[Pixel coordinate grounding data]
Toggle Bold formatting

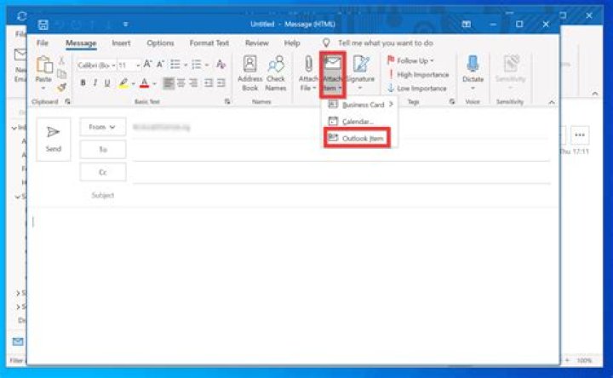(83, 83)
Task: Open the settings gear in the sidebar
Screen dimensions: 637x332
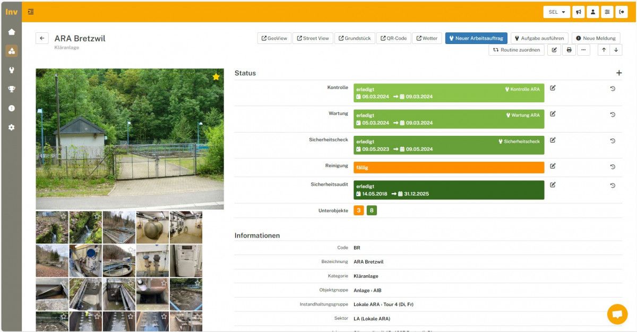Action: click(11, 127)
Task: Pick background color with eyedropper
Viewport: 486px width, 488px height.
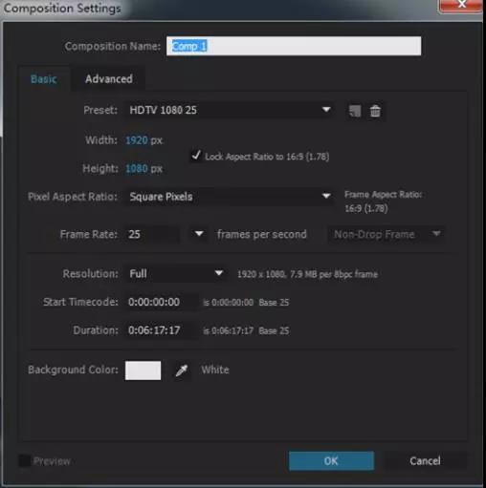Action: coord(182,371)
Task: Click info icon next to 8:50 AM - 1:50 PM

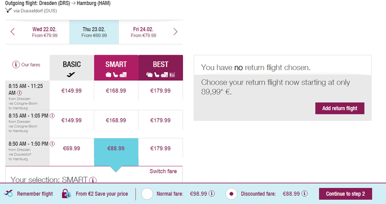Action: 52,144
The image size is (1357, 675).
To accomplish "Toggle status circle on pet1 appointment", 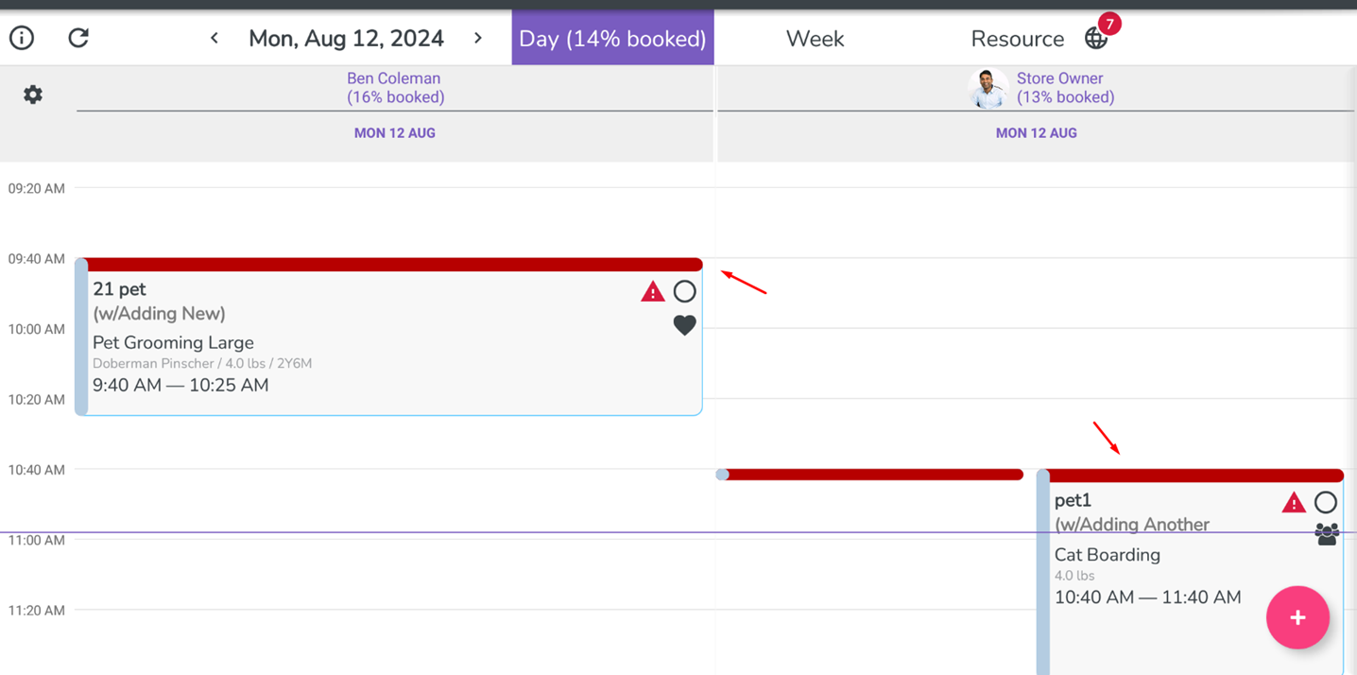I will pyautogui.click(x=1326, y=502).
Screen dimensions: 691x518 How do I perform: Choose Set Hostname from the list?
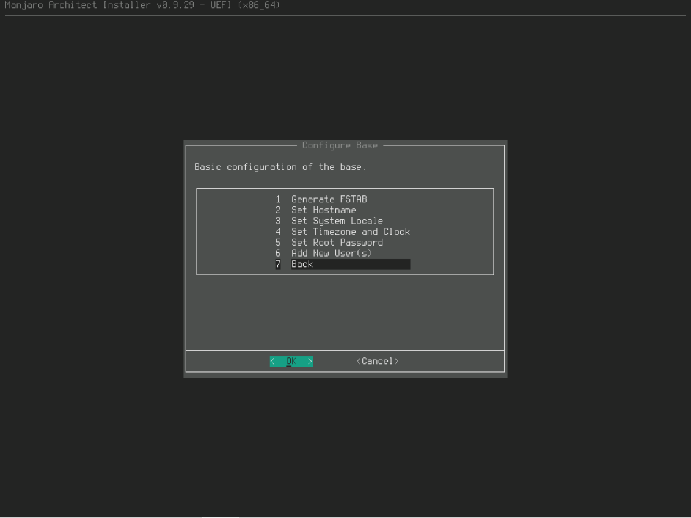(323, 210)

» **WHAT YOU WILL DO**
Pictures are to be left out; otherwise, retype exactly the lines from the first line of the data through the line containing "The image size is (1357, 675).".

» **RESULT BELOW**
Toggle Bold formatting

(83, 83)
Task: Open the settings gear in the sidebar
Screen dimensions: 637x332
Action: click(11, 127)
Task: Pick background color with eyedropper
Viewport: 486px width, 488px height.
Action: coord(182,371)
Task: Click info icon next to 8:50 AM - 1:50 PM

Action: 52,144
The image size is (1357, 675).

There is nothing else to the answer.